A Twelve-Step Program for Acoustic Analysis

Next: Impressionistic Coding for Phrasal Up: Analysis Procedures Previous: Background

A Twelve-Step Program for Acoustic Analysis

A 12-step AA program is described here, which I used to convert a tape-recording into a summary file of phonological and acoustic information characterizing all the vowels in a discourse, suitable for input into a statistical software package for data display and analysis, which is used to generate the charts and statistics that form the essence of this book. I hope that this program will be useful to others, but also that they will not simply accept it unquestioningly.

The steps in this procedure require very different amounts of time. Some take only seconds (steps 8, 9, 12), while the others are quite slow. The central step in the procedure, that of locating nuclei and correcting erroneous formant-tracks (step 10), is the most labor-intensive part, despite the improvements in efficiency of an order of magnitude or so, introduced here.

(1) Suitable sections of the tape-recording were located, by finding the most animated, un-self-conscious speech, preferably narratives, for a total of 6 to 10 minutes of suitable speech (but 25 minutes were taken for the first speaker, Rosie S. from Chicago). This results in roughly 2000 vowels' worth of speech for each speaker (exact numbers in Table below). This unit of speech closely matches the definition of the ``idiolect'', by Bloch (1948): The speech of one speaker speaking on a single topic for a short period of time.

(2) The desired section was digitized at a sample rate of 12,000 Hz, with a sample resolution of 15 bits.

(3) The resulting large waveform file was broken into smaller chunks separated by periods of silence. This unit of speech was defined by Bloch (1948) as the linguistic ``utterance''. Break points are typically located in the middle of silent periods, but occasionally when the period between silences contains an unwieldy amount of speech, a break-point was be inserted between intonational phrases even if they are not separated by definite periods of silence. For example, if there appears to be phrase-final lengthening and drop-off in pitch associated with the end of a sentence or other large phrase, then I sometimes insert a break-point between that and the beginning of the immediately following sounds. Similarly at the end of a false-start a break-point may be inserted. Each such delimited segment will be called an ``utterance''.
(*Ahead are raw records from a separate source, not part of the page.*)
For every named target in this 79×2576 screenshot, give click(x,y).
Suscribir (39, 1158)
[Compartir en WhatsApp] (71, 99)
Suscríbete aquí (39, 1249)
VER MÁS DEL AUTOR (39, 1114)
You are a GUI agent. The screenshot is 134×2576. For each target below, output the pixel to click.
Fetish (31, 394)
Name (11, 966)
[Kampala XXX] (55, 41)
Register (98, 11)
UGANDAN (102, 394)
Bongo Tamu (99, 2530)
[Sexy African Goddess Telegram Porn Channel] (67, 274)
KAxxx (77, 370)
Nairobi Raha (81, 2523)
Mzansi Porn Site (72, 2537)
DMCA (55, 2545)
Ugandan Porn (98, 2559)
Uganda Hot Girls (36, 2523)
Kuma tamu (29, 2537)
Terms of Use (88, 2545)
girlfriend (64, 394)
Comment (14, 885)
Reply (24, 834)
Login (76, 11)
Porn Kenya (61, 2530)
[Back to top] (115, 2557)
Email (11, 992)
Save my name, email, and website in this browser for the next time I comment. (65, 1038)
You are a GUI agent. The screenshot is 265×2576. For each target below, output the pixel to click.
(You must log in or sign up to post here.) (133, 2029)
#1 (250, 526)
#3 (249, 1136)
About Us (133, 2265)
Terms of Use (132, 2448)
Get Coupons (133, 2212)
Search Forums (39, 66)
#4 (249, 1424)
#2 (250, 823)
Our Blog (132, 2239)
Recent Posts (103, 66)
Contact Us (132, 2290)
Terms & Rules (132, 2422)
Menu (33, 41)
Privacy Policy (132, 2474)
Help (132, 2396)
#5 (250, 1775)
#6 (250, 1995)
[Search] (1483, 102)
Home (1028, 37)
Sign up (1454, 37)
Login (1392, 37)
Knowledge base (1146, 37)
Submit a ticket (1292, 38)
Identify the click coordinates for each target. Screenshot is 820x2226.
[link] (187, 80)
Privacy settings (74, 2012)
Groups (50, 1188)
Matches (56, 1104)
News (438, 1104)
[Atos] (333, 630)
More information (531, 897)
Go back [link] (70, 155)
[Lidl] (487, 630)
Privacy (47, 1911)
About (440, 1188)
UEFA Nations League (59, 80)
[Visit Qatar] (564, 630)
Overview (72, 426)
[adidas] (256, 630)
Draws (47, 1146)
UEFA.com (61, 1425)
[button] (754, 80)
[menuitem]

(4) Each utterance was formant-tracked.^5.1 Formant-tracking subjected the signal to a number of operations. The entire waveform was downsampled to 10,000 samples/second and high-pass filtered to remove DC and low-frequency rumble. LPC poles were computed 100 times per second, using 12th order autocorrelation LPC, with a pre-emphasis factor of 0.7, and an analysis window of 49ms, weighted by a cosine4 weighting function. While the window is relatively long, the weighting function reduces its effective width considerable, relative to a rectangular window. One Chicago speaker, Rita, was analysed with order 10 autocorrelation LPC, pre-emphasis factor of 0.85, to optimize the LPC analysis and formant-tracking parameters to her speech. The remainder were satisfactorily tracked using the above default values. Not all the LPC spectral peaks represent formants: some of them are used to model the overall shape or tilt of the spectrum, while others are located on spectral peaks which may be identified as spurious or temporally discontinuous or which have a wide bandwidth). A post-processing technique^5.2 is therefore used to eliminate the spurious LPC peaks, and label a fixed number of formants (the default number is 4; 3 were tracked for Rita).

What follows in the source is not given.